Colleen Hele-Cardinal est une femme autochtone originaire de l’Alberta et cofondatrice d’une coalition de survivants de la «rafle des années 1960». Dans sa famille, deux femmes ont été assassinées. Elle-même a été victime de la rafle et a été adoptée par une famille blanche en Ontario; elle a vécu de la violence dans son foyer d’adoption.

«Les enfants des victimes de la rafle sont dans des foyers où ils risquent de subir de la violence. C’est un cycle qui se perpétue, ajoute Colleen Hele-Cardinal. Les non-autochtones voient que les autochtones boivent, se prostituent et ensuite, sont tués… mais ils ne comprennent pas le contexte colonial», dit-elle, en observant que la face obscure de l’histoire canadienne portant sur les pensionnats autochtones, les relocalisations forcées, la rafle des années 1960 et les systèmes modernes de protection à l’enfance n’est pas enseignée dans les écoles.

Quelques faits troublants

  • En 2014, le corps de la jeune autochtone Tina Fontaine a été retrouvé dans un sac de plastique au fond de la rivière Rouge, à Winnipeg.
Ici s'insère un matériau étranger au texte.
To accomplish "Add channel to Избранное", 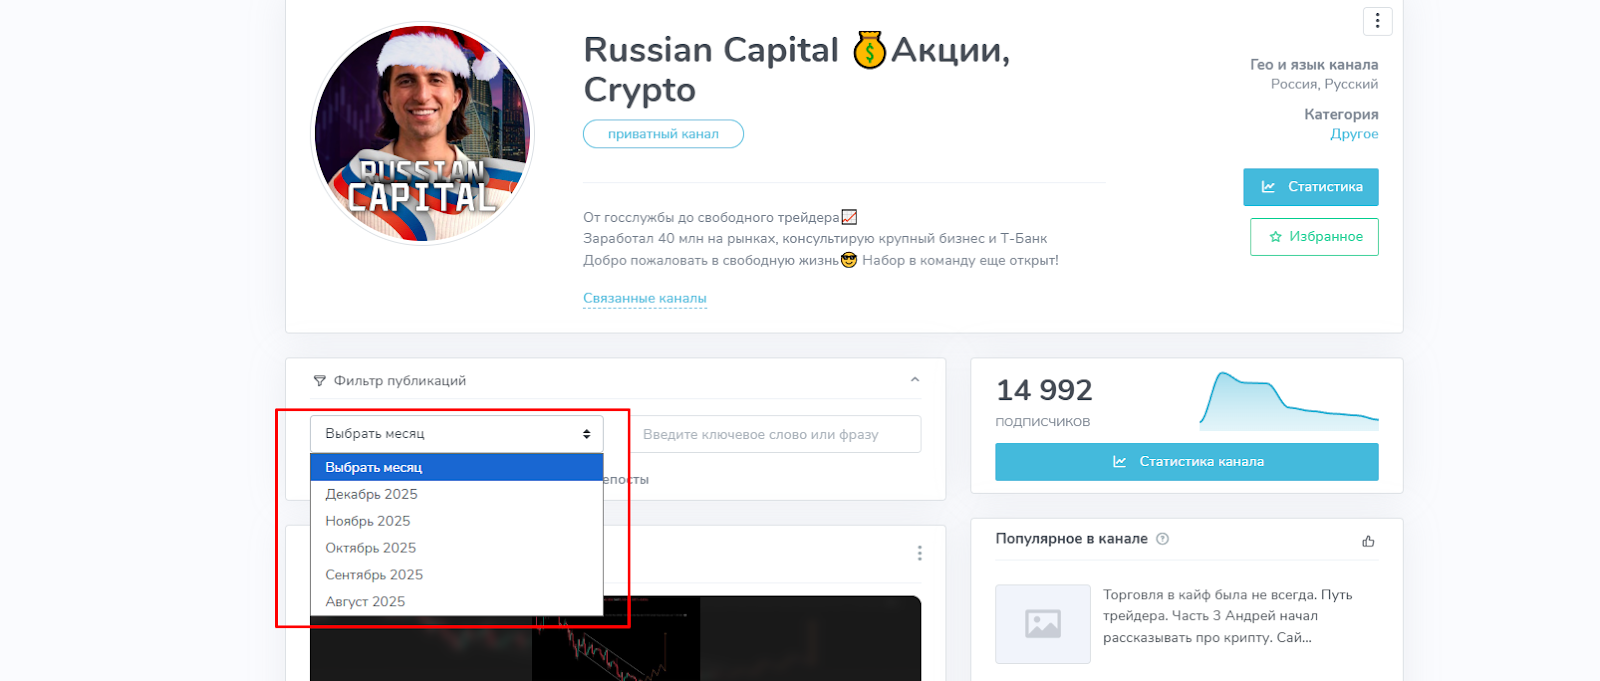I will pos(1314,237).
L’homme accusé du meurtre a été acquitté par un jury en 2018.
  • En décembre dernier, un homme a tué son ex-conjointe avant de s’enlever la vie dans un immeuble cossu de Montréal. Quelques jours plus tôt, un autre homme tuait sa femme et ses deux jeunes enfants avant de se suicider à Pointe-aux-Trembles.
  • Au cours des cinq années séparant ces histoires, plus de 800 femmes ont été tuées au Canada. Pour la majorité d’entre elles, leur assassin était un proche.

En 2018

164 femmes tuées (0,88 meurtre pour 100 000 femmes).
121 femmes tuées par un proche.

* La «rafle des années 1960» fait référence aux politiques fédérale et provinciales responsables de l’enlèvement de milliers d’enfants autochtones à leur famille et de leur adoption par des familles blanches du Canada, des États-Unis et d’ailleurs, principalement entre 1960 et 1980.

Au cours des sept dernières semaines, sept féminicides ont été commis.

Ce phénomène sans précédent demande une mobilisation générale massive pour radier ses gestes odieux et exprimer le soutien des Québécoises et des Québécois aux victimes de ces actes et aux familles touchées.